5. Die Art und Weise, wie diese Zusammenhänge gegenüber der Öffentlichkeit teilweise dargestellt werden, erfüllt vermutlich den in § 130 StGB angedachten Tatbestand der Volksverhetzung. „Die Griechen“ liegen nicht mit Sonnenöl eingeschmiert, fettwanstig und Ouzo-schlürfend unter Palmen, um sich an den Geldern sich dumm und dämlich arbeitender Deutscher, Österreicher oder Niederländer zu berauschen, sie durchleben die schlimmste Depression, die es seit der „Großen Wirtschaftskrise“ der dreißiger Jahre des letzten Jahrhunderts gab. „Über ihre Verhältnisse gelebt“, was immer das sein mag, haben über 99 Prozent der Bevölkerung ganz gewiss nicht. Aber andere haben sich verzockt.

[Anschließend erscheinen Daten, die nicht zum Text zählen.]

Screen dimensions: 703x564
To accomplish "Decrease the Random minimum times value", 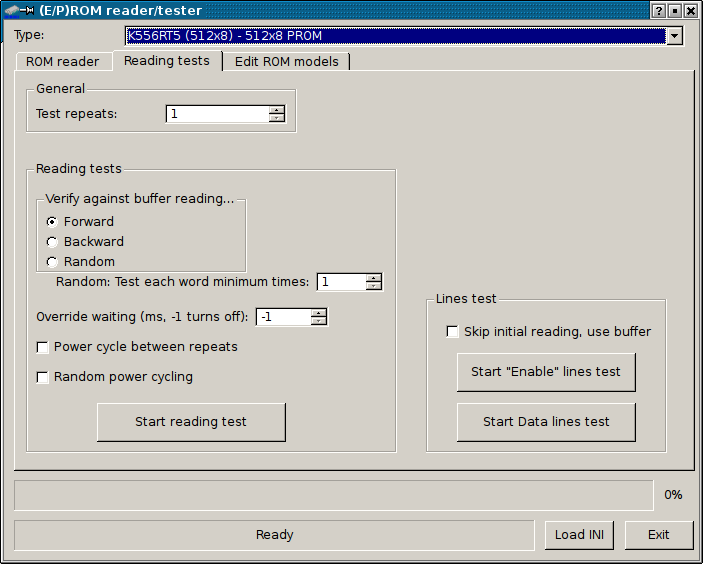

Und das sind und waren keine Armen, sondern jene, denen die Prädikate „too big to fail“ und stillschweigend auch „too big for jail“ verliehen wurden.

Wall Street ohne Santa Claus

Nein, ich will Ihnen heute nicht wieder den Monatschart des Dow Jones mit seinem großen charttechnischen „Megaphon“ präsentieren geschweige denn will ich das erfreuliche Eintreffen meiner Prognose in irgendeiner Form ausschlachten. Vergessen Sie nie: Die Märkte machen, was sie und nicht das, was Sie wollen. Und jede schöne charttechnische Punktlandung kann immer auch ein glücklicher Zufall sein. Man kann den Börsen ihnen nur den Finger an den Puls legen. Und das mache ich mit großer Freude.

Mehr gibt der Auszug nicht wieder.